# can I add a radio station to itunes



## Pamela (Feb 20, 2003)

If this option is available then I can't seem to find it? 

I'd like to add the CBC to my radio station list...any ideas if it's possible?


----------



## MacDoc (Nov 3, 2001)

I'ts not always transparent to do but try just dragging the URL on top of the iTunes window. Perhaps with the Radio Window open - Apple often uses drag and drop in devious ways - not a technique PC users are used to.

Live365 is another good source for alternative stations but again you need to experiment to get it into iTunes - some work some don't









Wish I could be more helpful but it's conflicting stream formats and Apple is trying to keep it simple - sometimes TOO simple 

[ April 29, 2003, 09:30 PM: Message edited by: macdoc ]


----------



## (( p g )) (Aug 17, 2002)

Unfortunately, there is no easy way of adding CBC Radio to your iTunes playlist, since the elflords at CBC insist that everyone should be pleased to use either the RealOne or WinMediaplayer (see the FAQ at CBC). Sure, they also include a poorly implemented Quicktime feed, but there's no way to get it to play within iTunes. 

Worse still, our national broadcaster decided long ago that everyone in Canada only needs to hear the live broadcast from Toronto (a sticking point, I am sure, for many of us outside of the 416/905 area code).

Not that I'm bitter about any of this...


----------



## MacDoc (Nov 3, 2001)

Geez how hard can it be to add a decent QT stream - crikey the streaming software is FREE in some cases  

Hey Michael add this faux pas to your Joe Clark letter


----------



## Bjornbro (Feb 19, 2000)

Hey Pamela, why not listen to News-Talk Radio CFRB, broadcasting from the centre of the universe, Toronto! Just click on "Listen Live" and it'll load automatically to iTunes.


----------



## (( p g )) (Aug 17, 2002)

> Hey Michael add this faux pas to your Joe Clark letter


Hunh???


----------



## VertiGoGo (Aug 21, 2001)

> *Hey Pamela, why not listen to News-Talk Radio CFRB, broadcasting from the centre of the universe, Toronto! Just click on "Listen Live" and it'll load automatically to iTunes.
> *


Funny you should mention that Bjornbro. I was just going to make the same suggestion. In fact, ALL of the Stabdard Radio stations across Canada broadcast directly through iTunes. 

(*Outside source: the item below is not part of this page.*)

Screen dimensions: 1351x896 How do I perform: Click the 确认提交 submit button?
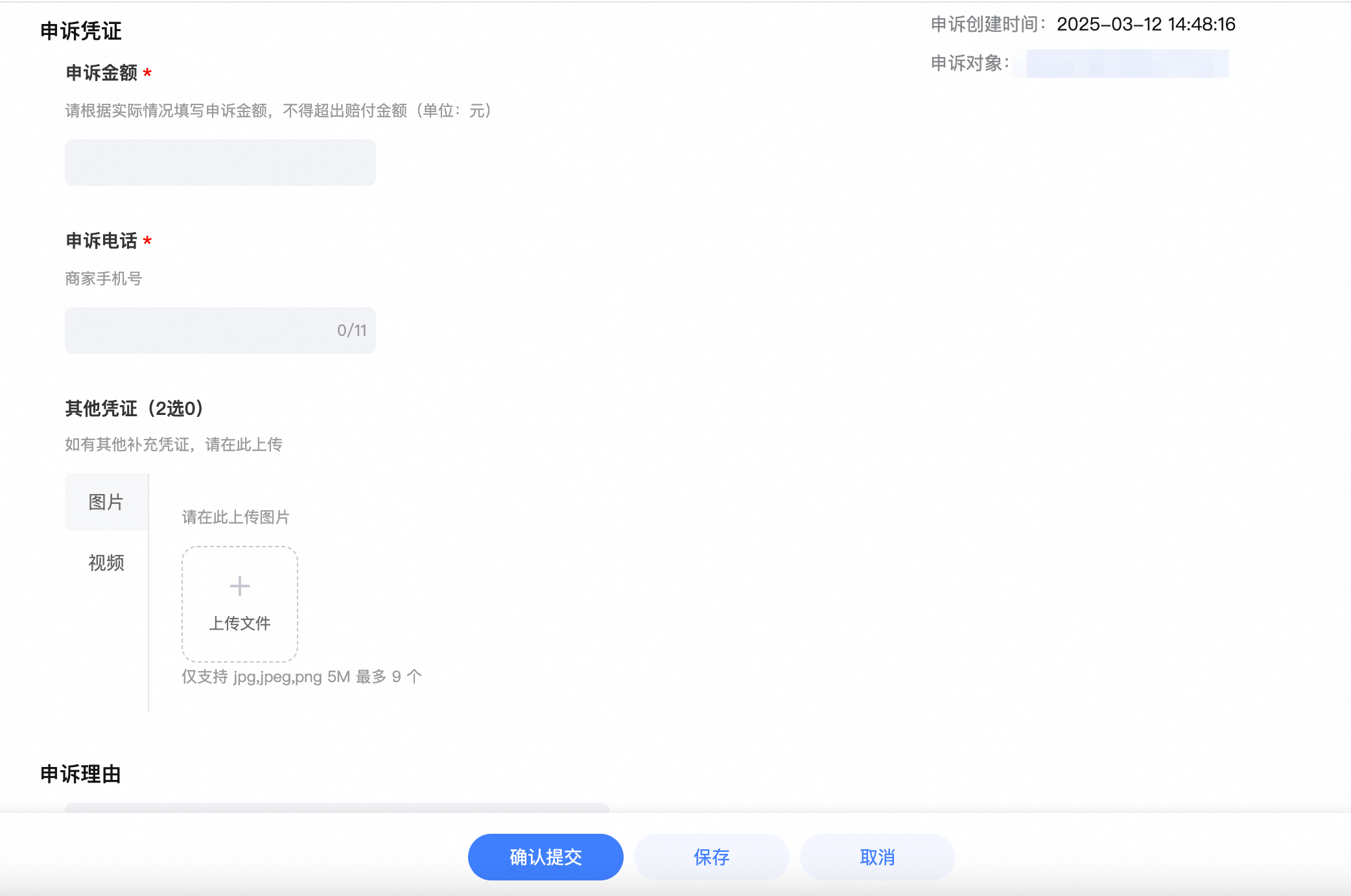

They started using a new streaming service that was only PC based at first, but soon realized they should service both their PC and Mac listeners. And hell...if a PRIVATE broadcaster can do it, the CBC sure as hell should do it. 

Good for Standard Radio (my former employer too).  



> *Hunh??? *


Patrick, there was a thread someplace on ehMac (and I am too lazy to go look for it) about the federal government not having all its sites and departmental sub-sites made Mac friendly. Someone said they wrote a letter or were going to write a letter to Joe Clark after bumping into him someplace (or something similar) and I suggested that they quote the Communications Policy of the government of Canada (which is being broken by not supporting Mac). Bla bla bla.... Now you are up to date.


----------